**BRIEF**. Output the listing word for word, minus images.

**STUDY MATERIAL**.
· · · · ·

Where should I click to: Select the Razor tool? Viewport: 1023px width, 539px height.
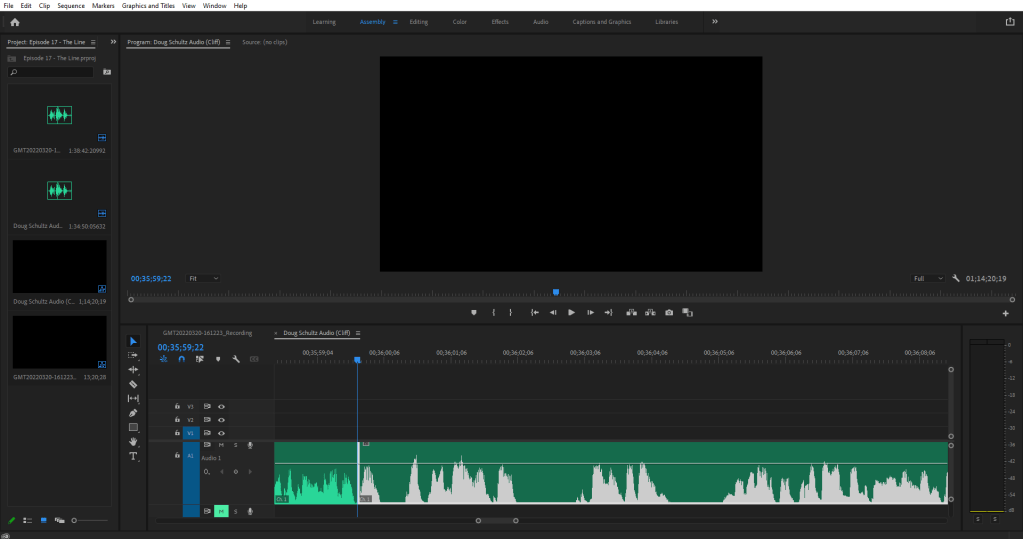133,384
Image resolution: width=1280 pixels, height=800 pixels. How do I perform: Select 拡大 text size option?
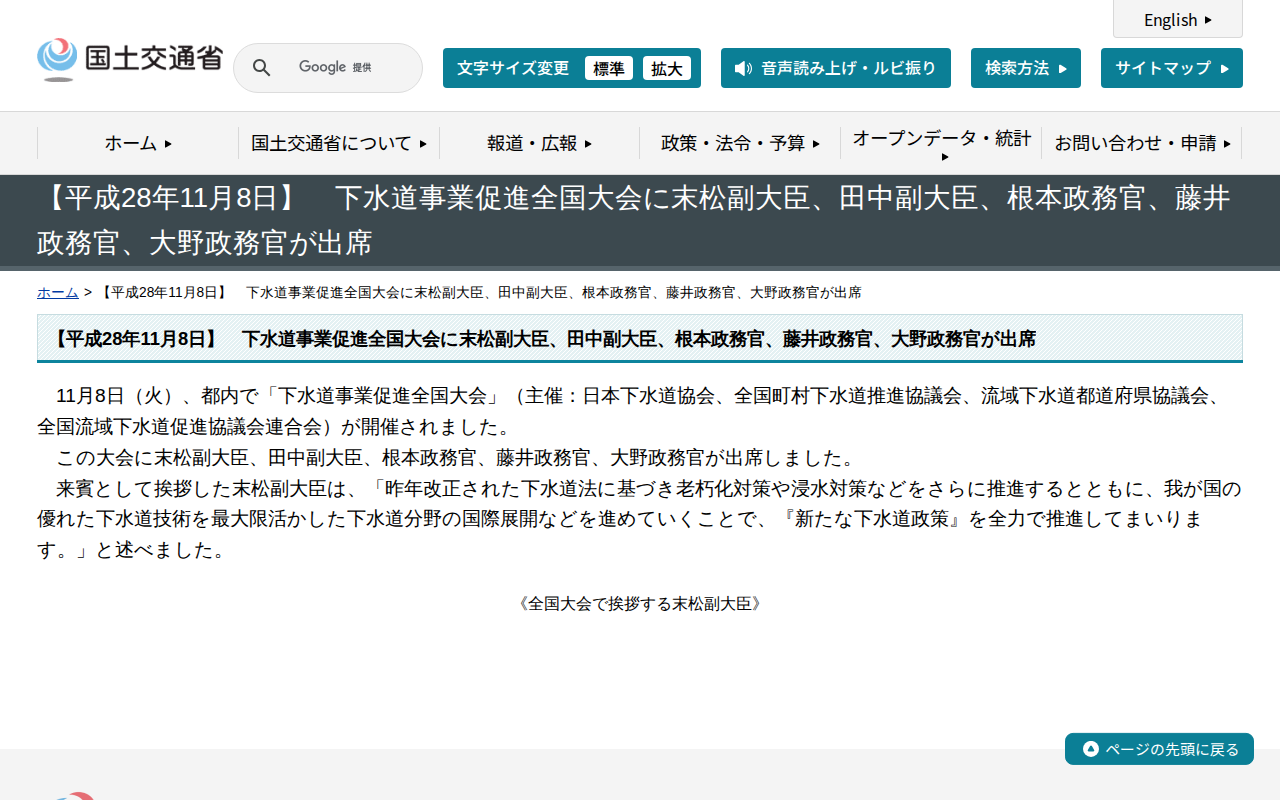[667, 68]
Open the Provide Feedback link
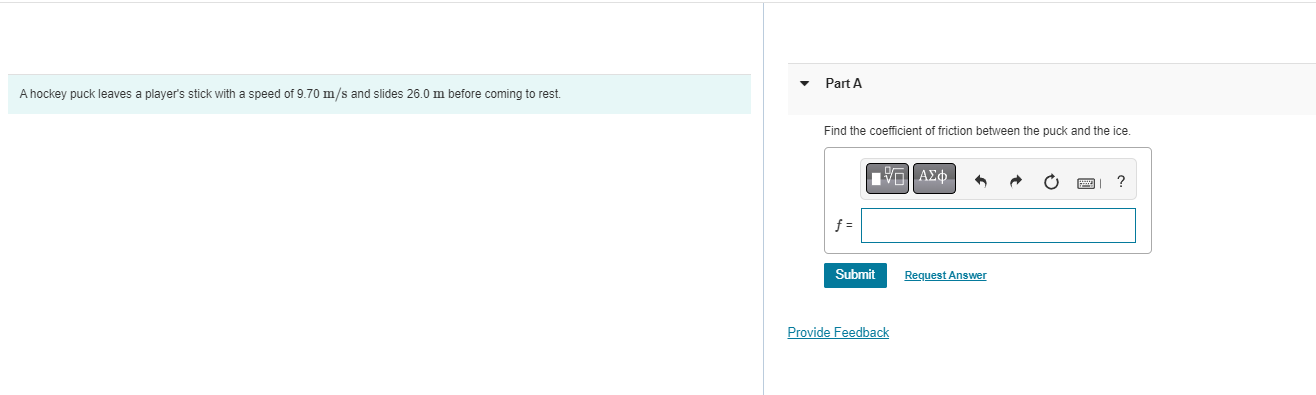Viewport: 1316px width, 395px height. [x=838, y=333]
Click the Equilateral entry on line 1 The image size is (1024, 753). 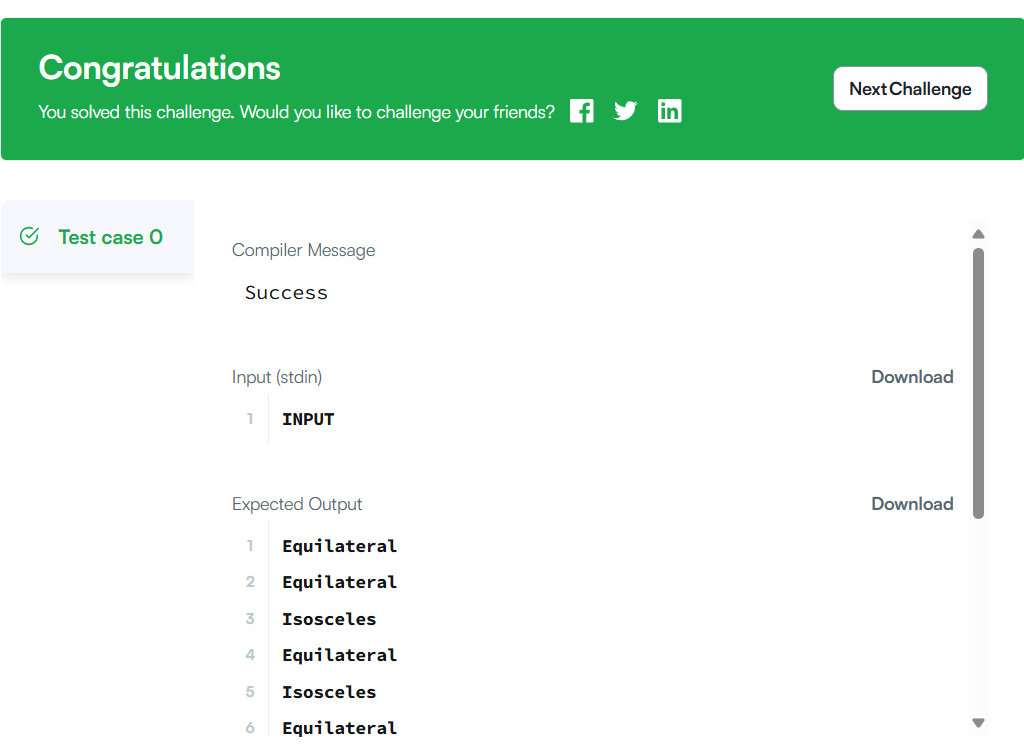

· · · · ·

**WRITTEN SOLUTION**.
Where should I click to: Select the Razor tool? Viewport: 1023px width, 539px height.
133,384
Image resolution: width=1280 pixels, height=800 pixels. How do I perform: Select 拡大 text size option?
[667, 68]
Open the Provide Feedback link
Viewport: 1316px width, 395px height. [x=838, y=333]
Click the Equilateral entry on line 1 The image size is (1024, 753). 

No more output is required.